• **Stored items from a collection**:
•••

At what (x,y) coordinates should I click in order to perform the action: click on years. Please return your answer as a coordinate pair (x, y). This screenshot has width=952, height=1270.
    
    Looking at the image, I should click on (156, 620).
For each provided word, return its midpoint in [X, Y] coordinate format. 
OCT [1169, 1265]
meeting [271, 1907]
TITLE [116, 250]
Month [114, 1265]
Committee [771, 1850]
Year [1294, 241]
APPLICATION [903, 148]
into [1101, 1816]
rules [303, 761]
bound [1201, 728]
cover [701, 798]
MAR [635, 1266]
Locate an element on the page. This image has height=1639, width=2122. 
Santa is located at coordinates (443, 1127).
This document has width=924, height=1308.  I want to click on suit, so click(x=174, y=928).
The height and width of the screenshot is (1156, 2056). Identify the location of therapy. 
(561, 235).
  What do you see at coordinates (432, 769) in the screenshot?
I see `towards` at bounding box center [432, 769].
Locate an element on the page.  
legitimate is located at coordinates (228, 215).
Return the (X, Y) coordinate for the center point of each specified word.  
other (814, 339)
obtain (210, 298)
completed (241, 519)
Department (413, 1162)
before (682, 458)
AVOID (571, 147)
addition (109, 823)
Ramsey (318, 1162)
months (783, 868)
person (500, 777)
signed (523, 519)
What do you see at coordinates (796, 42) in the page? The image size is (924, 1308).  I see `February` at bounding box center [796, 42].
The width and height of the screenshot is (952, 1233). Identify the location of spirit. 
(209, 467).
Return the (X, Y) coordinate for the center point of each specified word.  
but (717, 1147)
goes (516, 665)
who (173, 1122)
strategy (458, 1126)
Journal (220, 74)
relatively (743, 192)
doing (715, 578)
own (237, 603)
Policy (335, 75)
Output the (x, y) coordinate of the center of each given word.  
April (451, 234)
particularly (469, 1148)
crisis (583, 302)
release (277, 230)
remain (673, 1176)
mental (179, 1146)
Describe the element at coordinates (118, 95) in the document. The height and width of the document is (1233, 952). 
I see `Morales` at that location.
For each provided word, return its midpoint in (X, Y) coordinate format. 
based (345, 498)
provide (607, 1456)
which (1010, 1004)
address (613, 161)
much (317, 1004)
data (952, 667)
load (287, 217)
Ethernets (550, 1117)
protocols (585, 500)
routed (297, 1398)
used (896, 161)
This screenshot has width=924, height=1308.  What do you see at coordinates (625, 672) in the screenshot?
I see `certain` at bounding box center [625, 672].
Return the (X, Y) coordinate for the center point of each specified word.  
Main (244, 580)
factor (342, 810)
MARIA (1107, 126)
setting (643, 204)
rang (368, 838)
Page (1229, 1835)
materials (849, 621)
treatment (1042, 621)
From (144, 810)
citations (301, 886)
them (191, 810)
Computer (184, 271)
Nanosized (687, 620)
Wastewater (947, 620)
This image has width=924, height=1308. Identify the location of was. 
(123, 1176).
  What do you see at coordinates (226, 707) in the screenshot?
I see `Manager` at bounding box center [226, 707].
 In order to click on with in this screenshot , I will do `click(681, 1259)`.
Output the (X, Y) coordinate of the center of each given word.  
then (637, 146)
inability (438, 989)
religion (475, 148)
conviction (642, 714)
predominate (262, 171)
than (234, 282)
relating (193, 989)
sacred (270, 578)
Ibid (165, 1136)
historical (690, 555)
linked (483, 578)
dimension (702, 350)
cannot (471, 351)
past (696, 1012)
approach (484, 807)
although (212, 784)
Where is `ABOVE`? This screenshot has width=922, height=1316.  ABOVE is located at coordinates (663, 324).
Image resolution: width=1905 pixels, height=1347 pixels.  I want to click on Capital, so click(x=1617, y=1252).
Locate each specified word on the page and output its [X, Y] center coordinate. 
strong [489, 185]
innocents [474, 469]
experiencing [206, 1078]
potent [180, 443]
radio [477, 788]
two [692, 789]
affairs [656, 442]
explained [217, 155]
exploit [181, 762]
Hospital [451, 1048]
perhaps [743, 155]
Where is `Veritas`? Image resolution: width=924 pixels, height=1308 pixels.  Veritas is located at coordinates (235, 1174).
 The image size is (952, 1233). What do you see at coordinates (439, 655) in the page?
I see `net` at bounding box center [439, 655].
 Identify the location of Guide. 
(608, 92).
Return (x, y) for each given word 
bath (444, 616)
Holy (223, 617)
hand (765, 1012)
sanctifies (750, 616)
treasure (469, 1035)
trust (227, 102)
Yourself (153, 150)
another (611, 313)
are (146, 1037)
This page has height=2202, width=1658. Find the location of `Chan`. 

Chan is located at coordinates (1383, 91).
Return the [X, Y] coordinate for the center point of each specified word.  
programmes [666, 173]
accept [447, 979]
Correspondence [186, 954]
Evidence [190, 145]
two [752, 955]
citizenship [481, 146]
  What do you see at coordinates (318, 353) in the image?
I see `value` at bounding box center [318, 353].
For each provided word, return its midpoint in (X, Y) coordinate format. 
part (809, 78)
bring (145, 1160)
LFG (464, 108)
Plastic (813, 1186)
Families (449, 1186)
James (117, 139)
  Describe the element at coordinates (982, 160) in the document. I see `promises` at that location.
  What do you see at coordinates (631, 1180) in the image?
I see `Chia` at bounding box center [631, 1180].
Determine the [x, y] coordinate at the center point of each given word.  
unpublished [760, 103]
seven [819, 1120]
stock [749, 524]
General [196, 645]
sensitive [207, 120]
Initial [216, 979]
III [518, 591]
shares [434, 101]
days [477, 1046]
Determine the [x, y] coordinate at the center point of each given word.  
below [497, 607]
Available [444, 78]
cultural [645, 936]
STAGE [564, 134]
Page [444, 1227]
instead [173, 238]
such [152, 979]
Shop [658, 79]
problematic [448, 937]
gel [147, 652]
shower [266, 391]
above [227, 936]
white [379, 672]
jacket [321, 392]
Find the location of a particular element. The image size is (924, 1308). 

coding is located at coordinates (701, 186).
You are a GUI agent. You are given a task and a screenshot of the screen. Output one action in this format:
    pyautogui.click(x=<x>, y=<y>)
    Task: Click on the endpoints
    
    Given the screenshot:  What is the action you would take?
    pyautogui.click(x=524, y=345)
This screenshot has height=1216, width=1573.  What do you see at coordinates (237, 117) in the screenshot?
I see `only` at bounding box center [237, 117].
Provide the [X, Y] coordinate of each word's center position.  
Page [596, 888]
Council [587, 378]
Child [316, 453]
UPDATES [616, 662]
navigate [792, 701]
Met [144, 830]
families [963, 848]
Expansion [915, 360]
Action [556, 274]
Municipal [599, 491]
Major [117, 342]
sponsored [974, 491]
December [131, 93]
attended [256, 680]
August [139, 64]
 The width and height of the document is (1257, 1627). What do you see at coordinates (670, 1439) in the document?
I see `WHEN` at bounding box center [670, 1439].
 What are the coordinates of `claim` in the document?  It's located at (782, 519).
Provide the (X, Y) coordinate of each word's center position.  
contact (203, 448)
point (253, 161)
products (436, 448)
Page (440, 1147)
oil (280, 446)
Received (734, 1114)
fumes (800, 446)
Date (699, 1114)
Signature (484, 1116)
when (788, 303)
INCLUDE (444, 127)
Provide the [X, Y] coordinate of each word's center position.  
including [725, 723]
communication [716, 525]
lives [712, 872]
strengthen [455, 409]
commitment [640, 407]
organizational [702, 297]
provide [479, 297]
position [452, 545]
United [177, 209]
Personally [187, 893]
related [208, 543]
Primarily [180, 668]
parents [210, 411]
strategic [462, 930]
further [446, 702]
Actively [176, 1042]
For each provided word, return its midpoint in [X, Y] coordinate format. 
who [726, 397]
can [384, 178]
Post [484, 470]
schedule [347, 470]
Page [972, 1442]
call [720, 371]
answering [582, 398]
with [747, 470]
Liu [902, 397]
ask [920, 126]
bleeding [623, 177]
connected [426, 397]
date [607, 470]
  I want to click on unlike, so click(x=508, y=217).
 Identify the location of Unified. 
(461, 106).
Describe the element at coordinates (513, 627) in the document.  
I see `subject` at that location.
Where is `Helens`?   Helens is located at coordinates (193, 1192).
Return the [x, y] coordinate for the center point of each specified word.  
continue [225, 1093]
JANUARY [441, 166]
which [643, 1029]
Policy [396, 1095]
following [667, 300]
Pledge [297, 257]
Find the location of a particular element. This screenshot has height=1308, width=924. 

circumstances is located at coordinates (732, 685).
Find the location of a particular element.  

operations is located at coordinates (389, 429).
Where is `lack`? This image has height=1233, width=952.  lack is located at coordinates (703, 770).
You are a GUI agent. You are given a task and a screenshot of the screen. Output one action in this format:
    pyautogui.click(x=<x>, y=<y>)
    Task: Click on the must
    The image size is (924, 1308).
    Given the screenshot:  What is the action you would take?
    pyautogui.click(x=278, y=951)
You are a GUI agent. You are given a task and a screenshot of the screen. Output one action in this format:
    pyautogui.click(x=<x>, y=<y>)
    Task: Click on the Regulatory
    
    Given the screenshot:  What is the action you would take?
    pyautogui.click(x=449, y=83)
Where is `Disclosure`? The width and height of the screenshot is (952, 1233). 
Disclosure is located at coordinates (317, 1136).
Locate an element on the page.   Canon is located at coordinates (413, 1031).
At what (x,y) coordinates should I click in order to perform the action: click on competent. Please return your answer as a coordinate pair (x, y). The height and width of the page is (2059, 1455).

•••

• **THE PROBLEM**: Copy the data from the line containing "coordinates (413, 1031)." through the end of the data, substituting "screenshot" for "page" and leaving everything else unchanged.

• **THE OUTPUT**:
Locate an element on the screenshot.   Canon is located at coordinates (413, 1031).
At what (x,y) coordinates should I click in order to perform the action: click on competent. Please return your answer as a coordinate pair (x, y). The height and width of the screenshot is (2059, 1455).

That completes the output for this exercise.